‘SHORTY’ TAKES A GIANT STEP

[col. Writ. 9/11/13] ©’13 Mumia Abu-Jamal

There are many men and several women, on Pennsylvania’s Death Row, but few are like ‘Shorty’.

‘Shorty’ – known to courts and counsel as James Denns –has been on Death Row for over 20 years.

For 20 long and terrible years, he has lied in a cell the size of an apartment bathroom, fighting for his freedom, his life and his very sanity.

That’s because for all this time he’s been protesting his innocence of the 1991 killing of Chedell Williams, an adorable high school girl, who was robbed of her earrings and fatally shot.

Shorty, arrested for the crime based upon eyewitness testimony, had every reason to expect an acquittal, as he had alibi evidence that seemed rock-solid. At the time of the crime, he was in another part of town, according to his dad, and an acquaintance who saw him on a bus quite distant from the girl’s shooting.
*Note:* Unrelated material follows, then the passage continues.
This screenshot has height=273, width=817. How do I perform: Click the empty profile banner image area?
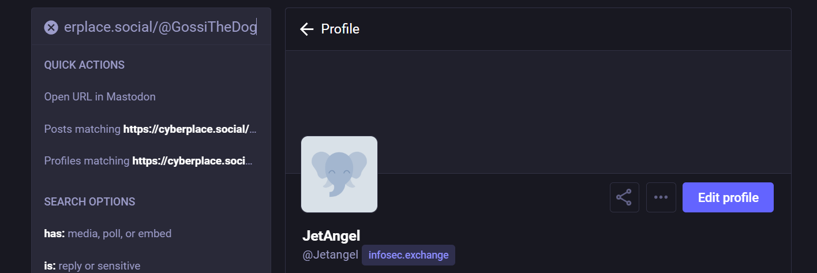538,112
I said he was somewhat different from others. How so?

Shorty had no significant criminal history, there was no physical evidence tying him to the killing, and, of course, an alibi. Right?
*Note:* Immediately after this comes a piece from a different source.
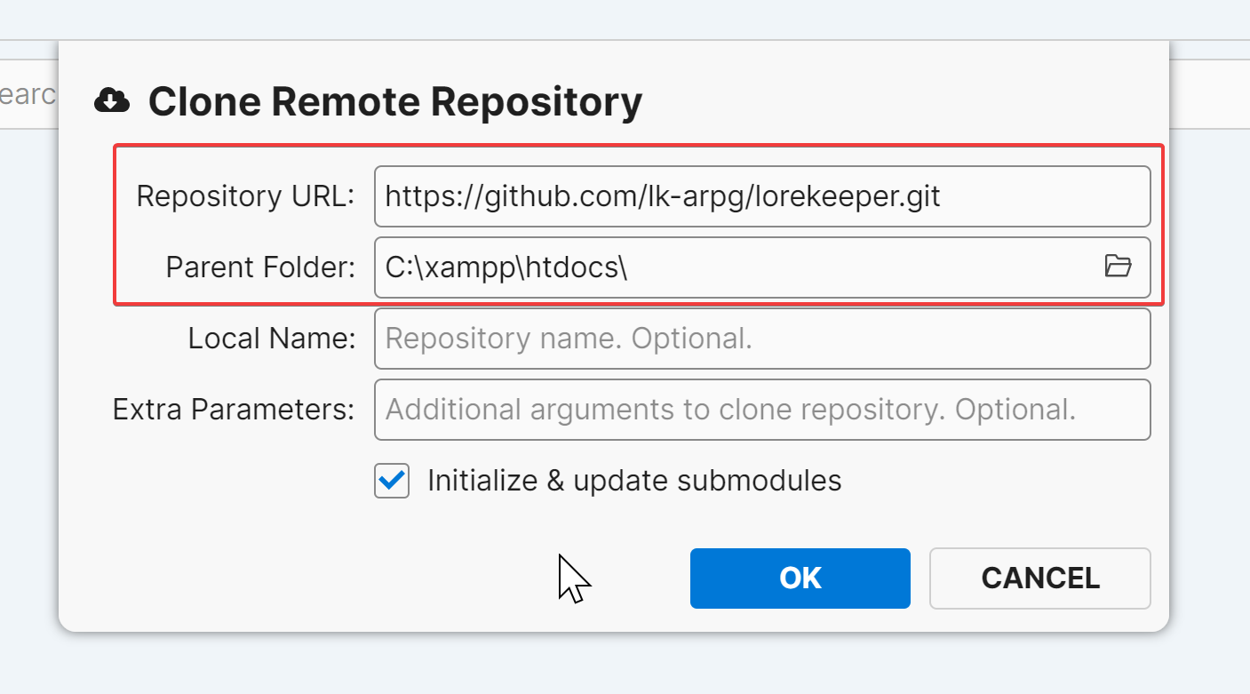Click the C:\xampp\htdocs\ path text
This screenshot has width=1250, height=694.
coord(506,267)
Well, wrong. For Commonwealth played ‘hide the ball’, by hiding alibi evidence by losing physical evidence, and letting witnesses testify falsely  knowingly.
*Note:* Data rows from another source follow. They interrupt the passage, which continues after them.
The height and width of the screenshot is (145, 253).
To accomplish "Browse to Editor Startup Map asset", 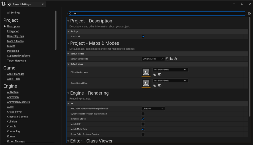I will click(x=160, y=74).
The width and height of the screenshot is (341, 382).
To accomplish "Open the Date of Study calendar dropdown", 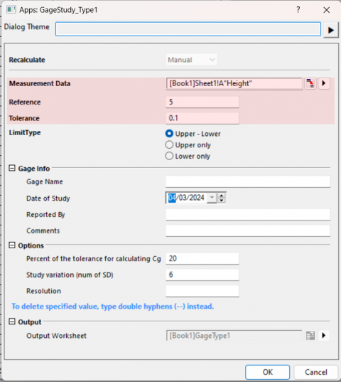I will coord(212,198).

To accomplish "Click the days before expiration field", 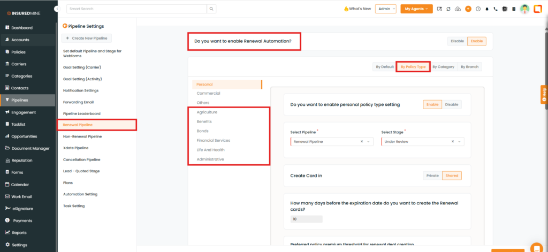I will [306, 219].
Citing the 1973 Supreme Court case, Brady v. Maryland, a federal judge inPhiladelphia last month threw out his murder conviction and death sentence.

U.S.judge Anita Brody wrote, of ‘Shorty’, he “was wrongly convicted of murder, and sentenced to die for crime which, in all probability , he did not commit” [Dennis v.Wetzel, No. 11-1660, p.11.]

Miss Williams was a tall girl, standing 5’10”, Shorty was (is) 5’5”.

That’s significant because almost all of the witnesses said the shooter was almost as tall, or taller, than the victim.

Police literally ignored evidence from other sources, and prosecutors hid evidence from Dennis’s lawyers until 16 years after his trial.

Shorty Dennis, perhaps one day soon, will walk free from two decades in hell.

But it’s a sure bet that that he’ll never be free of the memory of life on Death Row.